* [SET TASK A] Format the listing lines from the one containing "This screenshot has width=652, height=1172." through the one containing "[x=929, y=113]", both included, as a JSON list of strings with one string per line and blank lines left out.

* [READING TEXT]
"""

2nd Order PDE hyperbolic

**harkapobi** · November 17th 2009, 08:13 AM

Hi, I have to find the general solution to this second order pde.

$x^2Z_{xx} - y^2Z_{yy} = 0$ Where x and y not equal to 0.

I have found characteristics to be n=xy and v=y/x and I have used these to change the variables to get

$Z_{vn} =$ 1/(2n) $Z_v$

And now i'm stuck, for some reason I just dont know how to solve this with the first order partial derivative on the RHS.

Please help.
Thanks Katy

**shawsend** · November 17th 2009, 10:11 AM

I'm a little unsure. Here goes though. You have:

$\frac{\partial^2 z}{\partial v \partial n}=\frac{1}{2n}\frac{\partial z}{\partial v}$

and if the function is well-behaved, then:

$\frac{\partial^2 z}{\partial n \partial v}=\frac{1}{2n}\frac{\partial z}{\partial v}=\frac{\partial}{\partial n}\frac{\partial z}{\partial v}=\frac{1}{2n}\frac{\partial z}{\partial v}$

Let $\frac{\partial z}{\partial v}=g(n,v)$ then we have $\frac{\partial g}{\partial n}=\frac{1}{2n}g$ which is an ordinary DE in the variable n with v kept constant. Then:

$\frac{dg}{dn}-\frac{1}{2n}g=0$

Solving via integrating factor and noting that the constant of integration is now an arbitrary function of v, I obtain:

$d\left[n^{1/2}g\right]=0$

and so:

$g(n,v)=n^{-1/2} H(v)$ with $H(v)$ arbitrary.

Now:

$\frac{\partial z}{\partial v}=n^{-1/2} H(v)$

so that:

$z(n,v)=n^{-1/2}\int H(v) dv+G(n)$

**harkapobi** · November 17th 2009, 10:20 AM

Thats fantastic, thats the answer I'm supposed to get.

"""

* [DATA EXCERPTS]

"""

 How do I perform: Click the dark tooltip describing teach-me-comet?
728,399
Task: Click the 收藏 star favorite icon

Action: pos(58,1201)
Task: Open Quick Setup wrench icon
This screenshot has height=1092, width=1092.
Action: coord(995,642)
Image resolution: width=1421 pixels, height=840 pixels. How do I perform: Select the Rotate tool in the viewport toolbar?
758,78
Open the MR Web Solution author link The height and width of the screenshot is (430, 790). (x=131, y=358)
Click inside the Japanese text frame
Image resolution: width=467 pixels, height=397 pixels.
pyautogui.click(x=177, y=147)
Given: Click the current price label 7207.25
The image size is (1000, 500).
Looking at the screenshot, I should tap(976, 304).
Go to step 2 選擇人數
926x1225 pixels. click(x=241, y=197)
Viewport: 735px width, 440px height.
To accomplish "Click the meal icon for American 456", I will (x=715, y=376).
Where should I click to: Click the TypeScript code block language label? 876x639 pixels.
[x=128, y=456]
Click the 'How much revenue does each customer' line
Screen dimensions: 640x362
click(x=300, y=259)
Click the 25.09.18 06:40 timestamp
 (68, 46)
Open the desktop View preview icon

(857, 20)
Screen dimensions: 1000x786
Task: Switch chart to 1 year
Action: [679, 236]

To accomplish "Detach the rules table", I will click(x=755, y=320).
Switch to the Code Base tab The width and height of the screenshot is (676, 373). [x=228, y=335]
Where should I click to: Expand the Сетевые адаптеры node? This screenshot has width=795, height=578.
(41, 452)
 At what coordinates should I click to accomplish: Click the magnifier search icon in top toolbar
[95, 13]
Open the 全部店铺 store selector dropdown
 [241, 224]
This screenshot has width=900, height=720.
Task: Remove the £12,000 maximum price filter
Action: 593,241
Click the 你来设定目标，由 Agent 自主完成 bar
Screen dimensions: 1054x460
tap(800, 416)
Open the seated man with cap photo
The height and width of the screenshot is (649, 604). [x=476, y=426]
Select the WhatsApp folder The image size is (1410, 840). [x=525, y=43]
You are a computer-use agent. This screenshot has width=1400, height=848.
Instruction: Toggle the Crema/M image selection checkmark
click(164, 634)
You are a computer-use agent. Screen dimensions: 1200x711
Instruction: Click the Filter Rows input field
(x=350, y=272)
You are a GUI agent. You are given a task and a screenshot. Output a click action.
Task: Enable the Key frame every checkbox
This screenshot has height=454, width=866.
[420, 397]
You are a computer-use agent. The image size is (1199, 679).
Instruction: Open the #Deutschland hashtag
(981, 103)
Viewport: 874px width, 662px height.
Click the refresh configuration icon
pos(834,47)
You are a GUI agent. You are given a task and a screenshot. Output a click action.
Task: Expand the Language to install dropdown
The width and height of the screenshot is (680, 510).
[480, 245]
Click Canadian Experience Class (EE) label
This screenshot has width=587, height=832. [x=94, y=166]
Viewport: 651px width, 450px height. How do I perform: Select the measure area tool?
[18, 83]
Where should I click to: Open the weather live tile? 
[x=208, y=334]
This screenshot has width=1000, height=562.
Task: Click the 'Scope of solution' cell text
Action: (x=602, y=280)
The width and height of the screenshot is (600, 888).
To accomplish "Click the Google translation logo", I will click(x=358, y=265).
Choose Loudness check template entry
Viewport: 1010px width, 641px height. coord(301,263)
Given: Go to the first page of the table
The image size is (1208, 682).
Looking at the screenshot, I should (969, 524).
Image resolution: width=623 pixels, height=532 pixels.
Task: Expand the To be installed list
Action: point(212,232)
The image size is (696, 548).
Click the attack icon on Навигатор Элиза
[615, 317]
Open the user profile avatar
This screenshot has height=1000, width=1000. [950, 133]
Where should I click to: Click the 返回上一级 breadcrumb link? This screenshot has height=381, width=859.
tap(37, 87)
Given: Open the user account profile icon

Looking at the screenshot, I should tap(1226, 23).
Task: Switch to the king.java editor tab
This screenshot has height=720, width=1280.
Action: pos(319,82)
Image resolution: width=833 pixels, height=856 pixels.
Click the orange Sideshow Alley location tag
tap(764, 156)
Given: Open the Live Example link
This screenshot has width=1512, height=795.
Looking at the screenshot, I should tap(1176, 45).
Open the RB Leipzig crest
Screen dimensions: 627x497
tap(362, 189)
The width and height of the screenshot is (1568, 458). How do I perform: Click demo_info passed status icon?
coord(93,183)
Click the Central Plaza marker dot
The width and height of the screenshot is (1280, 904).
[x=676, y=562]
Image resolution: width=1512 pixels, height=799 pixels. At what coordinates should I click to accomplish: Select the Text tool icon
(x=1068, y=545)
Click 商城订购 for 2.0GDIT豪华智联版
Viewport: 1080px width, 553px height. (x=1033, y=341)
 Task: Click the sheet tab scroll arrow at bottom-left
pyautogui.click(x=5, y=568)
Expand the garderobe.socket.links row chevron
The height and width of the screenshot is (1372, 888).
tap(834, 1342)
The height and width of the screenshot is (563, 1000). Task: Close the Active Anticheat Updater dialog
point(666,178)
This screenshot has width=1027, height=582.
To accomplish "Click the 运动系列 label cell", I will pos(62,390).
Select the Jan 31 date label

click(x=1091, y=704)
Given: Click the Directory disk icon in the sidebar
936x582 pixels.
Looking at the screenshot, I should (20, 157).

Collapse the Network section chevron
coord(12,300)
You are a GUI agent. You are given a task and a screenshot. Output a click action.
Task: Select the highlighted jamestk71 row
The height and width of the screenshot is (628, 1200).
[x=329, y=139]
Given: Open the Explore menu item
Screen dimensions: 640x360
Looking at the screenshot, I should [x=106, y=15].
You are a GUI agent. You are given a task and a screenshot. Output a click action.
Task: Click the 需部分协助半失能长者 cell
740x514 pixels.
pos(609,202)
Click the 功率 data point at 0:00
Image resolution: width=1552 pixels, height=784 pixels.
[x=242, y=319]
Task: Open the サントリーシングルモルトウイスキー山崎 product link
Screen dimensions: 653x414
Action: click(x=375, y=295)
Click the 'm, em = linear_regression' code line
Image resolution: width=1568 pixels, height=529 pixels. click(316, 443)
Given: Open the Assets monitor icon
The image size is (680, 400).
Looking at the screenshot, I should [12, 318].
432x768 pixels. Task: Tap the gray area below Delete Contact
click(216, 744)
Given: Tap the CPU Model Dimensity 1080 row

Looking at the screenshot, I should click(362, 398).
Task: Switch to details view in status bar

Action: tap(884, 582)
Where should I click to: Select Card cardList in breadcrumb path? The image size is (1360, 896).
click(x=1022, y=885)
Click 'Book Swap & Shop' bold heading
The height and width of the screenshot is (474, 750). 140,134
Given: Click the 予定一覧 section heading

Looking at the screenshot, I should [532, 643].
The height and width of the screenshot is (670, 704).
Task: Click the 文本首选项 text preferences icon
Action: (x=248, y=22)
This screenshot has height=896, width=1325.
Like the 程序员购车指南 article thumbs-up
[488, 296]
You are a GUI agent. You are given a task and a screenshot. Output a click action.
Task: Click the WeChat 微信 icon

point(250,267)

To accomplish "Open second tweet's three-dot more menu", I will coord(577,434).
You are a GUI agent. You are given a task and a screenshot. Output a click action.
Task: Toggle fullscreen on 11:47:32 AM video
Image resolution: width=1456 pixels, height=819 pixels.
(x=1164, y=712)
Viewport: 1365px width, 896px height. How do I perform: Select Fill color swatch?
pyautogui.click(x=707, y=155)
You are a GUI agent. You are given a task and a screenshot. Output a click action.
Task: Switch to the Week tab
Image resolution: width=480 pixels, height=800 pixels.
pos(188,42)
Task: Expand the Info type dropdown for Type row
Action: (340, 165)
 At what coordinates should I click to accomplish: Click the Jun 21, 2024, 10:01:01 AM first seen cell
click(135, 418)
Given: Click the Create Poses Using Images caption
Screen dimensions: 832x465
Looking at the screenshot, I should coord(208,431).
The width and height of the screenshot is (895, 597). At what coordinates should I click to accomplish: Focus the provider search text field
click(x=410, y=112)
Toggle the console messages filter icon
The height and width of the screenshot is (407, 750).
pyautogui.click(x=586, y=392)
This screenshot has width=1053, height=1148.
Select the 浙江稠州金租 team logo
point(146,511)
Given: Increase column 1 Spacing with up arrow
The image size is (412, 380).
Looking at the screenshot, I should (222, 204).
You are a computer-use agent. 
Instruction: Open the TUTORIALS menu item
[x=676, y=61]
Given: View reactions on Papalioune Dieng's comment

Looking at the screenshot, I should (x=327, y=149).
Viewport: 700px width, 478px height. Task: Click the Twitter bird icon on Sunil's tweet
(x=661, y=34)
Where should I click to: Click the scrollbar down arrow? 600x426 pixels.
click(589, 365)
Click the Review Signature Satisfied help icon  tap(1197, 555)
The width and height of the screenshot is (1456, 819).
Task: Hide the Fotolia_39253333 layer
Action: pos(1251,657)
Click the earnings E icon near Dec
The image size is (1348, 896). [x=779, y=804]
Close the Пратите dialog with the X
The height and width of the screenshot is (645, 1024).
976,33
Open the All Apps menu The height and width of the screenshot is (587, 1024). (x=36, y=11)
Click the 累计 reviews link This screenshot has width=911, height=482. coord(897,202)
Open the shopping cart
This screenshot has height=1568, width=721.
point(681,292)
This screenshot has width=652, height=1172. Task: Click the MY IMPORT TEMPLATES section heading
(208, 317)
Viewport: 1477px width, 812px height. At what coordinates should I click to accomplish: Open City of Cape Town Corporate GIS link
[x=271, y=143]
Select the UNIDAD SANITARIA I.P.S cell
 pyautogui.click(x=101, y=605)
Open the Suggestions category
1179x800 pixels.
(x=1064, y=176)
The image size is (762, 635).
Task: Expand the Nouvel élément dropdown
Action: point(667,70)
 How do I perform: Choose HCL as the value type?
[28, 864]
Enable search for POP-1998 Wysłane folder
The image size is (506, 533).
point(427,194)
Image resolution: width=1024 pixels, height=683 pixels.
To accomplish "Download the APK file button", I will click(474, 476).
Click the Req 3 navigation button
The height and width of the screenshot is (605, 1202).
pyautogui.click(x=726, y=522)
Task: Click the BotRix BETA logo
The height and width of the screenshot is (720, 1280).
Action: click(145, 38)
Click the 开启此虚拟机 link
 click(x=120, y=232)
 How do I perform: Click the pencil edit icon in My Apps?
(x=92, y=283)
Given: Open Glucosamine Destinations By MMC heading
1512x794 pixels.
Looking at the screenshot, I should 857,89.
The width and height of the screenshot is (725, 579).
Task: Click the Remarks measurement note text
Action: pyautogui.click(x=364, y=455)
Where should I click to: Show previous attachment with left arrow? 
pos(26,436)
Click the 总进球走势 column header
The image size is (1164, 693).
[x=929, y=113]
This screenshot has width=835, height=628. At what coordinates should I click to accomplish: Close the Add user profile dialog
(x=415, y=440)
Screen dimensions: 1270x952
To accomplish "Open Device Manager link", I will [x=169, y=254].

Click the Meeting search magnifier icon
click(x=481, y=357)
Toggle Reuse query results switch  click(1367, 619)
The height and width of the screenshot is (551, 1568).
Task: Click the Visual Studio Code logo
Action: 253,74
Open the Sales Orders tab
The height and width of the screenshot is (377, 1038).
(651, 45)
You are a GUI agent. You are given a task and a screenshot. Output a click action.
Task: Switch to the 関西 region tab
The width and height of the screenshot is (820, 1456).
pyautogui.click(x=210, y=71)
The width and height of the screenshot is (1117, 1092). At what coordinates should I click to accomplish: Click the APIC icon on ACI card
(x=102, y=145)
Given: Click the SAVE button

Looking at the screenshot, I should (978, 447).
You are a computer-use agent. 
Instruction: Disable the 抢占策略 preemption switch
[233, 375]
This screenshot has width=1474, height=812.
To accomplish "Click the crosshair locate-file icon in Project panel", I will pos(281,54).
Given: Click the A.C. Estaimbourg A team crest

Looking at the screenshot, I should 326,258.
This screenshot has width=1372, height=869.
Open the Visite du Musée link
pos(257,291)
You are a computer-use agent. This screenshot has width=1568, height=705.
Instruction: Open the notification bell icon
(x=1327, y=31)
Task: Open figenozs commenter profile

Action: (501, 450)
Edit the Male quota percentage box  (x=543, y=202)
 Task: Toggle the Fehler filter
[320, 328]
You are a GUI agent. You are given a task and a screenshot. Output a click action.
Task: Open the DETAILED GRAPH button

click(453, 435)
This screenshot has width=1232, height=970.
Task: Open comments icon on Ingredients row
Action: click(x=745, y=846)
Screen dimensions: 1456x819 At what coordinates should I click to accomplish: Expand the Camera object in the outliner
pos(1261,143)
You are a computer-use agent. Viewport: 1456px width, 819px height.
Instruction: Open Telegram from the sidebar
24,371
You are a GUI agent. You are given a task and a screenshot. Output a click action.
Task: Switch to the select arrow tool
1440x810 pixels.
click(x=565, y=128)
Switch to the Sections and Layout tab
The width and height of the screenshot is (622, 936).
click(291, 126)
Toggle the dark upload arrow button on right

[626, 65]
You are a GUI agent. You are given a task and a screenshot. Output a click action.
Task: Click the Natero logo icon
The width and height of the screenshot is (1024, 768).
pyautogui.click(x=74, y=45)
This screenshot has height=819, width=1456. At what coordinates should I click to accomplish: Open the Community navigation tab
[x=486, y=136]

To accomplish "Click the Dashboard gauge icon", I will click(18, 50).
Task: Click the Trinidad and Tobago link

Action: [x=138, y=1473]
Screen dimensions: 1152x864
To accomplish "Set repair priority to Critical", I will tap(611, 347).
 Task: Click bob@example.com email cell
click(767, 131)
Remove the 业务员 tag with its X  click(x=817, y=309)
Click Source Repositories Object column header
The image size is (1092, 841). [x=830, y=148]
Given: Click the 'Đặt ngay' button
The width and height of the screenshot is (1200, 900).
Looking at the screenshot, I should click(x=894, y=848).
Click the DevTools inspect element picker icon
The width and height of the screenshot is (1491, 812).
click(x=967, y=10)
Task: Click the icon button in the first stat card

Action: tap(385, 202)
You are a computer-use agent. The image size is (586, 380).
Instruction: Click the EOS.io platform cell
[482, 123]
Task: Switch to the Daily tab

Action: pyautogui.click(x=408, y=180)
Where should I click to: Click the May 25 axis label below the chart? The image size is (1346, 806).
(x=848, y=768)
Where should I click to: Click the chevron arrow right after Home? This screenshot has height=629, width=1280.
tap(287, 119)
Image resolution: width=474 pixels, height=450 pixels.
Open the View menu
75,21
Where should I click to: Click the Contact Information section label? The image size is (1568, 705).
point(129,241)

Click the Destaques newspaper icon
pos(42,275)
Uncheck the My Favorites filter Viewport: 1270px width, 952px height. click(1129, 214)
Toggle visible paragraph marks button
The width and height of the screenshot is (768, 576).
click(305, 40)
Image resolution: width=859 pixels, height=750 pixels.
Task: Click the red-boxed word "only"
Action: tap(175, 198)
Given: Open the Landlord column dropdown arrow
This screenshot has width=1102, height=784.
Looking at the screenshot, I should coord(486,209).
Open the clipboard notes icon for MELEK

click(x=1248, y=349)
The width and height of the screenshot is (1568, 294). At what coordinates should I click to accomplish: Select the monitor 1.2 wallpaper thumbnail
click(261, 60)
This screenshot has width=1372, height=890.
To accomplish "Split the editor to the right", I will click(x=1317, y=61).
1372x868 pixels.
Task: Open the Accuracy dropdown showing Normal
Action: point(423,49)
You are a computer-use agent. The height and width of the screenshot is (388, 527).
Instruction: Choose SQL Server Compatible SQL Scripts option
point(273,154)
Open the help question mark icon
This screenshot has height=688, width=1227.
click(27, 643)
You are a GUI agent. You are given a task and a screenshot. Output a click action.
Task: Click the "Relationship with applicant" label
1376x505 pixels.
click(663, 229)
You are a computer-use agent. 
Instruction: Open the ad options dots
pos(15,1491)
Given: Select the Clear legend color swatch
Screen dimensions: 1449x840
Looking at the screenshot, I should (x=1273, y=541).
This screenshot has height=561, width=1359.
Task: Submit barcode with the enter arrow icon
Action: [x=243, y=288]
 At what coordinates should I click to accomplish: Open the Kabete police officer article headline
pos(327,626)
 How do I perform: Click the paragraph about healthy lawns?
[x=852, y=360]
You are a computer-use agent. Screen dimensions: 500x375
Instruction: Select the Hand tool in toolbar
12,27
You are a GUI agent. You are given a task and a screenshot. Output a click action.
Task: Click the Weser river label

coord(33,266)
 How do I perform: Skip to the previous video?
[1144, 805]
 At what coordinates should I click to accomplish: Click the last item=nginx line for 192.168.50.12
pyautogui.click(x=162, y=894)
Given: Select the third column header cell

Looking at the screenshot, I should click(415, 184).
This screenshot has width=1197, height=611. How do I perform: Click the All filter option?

"""

* [SET TASK B] Translate this sentence from the forum thread on the second-order hyperbolic PDE into Spanish: "Solving via integrating factor and noting that the constant of integration is now an arbitrary function of v, I obtain:"

* [RESULT A]
[
  "This screenshot has width=652, height=1172. Task: Click the MY IMPORT TEMPLATES section heading",
  "(208, 317)",
  "Viewport: 1477px width, 812px height. At what coordinates should I click to accomplish: Open City of Cape Town Corporate GIS link",
  "[x=271, y=143]",
  "Select the UNIDAD SANITARIA I.P.S cell",
  " pyautogui.click(x=101, y=605)",
  "Open the Suggestions category",
  "1179x800 pixels.",
  "(x=1064, y=176)",
  "The image size is (762, 635).",
  "Task: Expand the Nouvel élément dropdown",
  "Action: point(667,70)",
  " How do I perform: Choose HCL as the value type?",
  "[28, 864]",
  "Enable search for POP-1998 Wysłane folder",
  "The image size is (506, 533).",
  "point(427,194)",
  "Image resolution: width=1024 pixels, height=683 pixels.",
  "To accomplish \"Download the APK file button\", I will click(474, 476).",
  "Click the Req 3 navigation button",
  "The height and width of the screenshot is (605, 1202).",
  "pyautogui.click(x=726, y=522)",
  "Task: Click the BotRix BETA logo",
  "The height and width of the screenshot is (720, 1280).",
  "Action: click(145, 38)",
  "Click the 开启此虚拟机 link",
  " click(x=120, y=232)",
  " How do I perform: Click the pencil edit icon in My Apps?",
  "(x=92, y=283)",
  "Given: Open Glucosamine Destinations By MMC heading",
  "1512x794 pixels.",
  "Looking at the screenshot, I should 857,89.",
  "The width and height of the screenshot is (725, 579).",
  "Task: Click the Remarks measurement note text",
  "Action: pyautogui.click(x=364, y=455)",
  "Where should I click to: Show previous attachment with left arrow? ",
  "pos(26,436)",
  "Click the 总进球走势 column header",
  "The image size is (1164, 693).",
  "[x=929, y=113]"
]

* [RESULT B] Resolviendo mediante un factor integrante y observando que la constante de integración es ahora una función arbitraria de v, obtengo: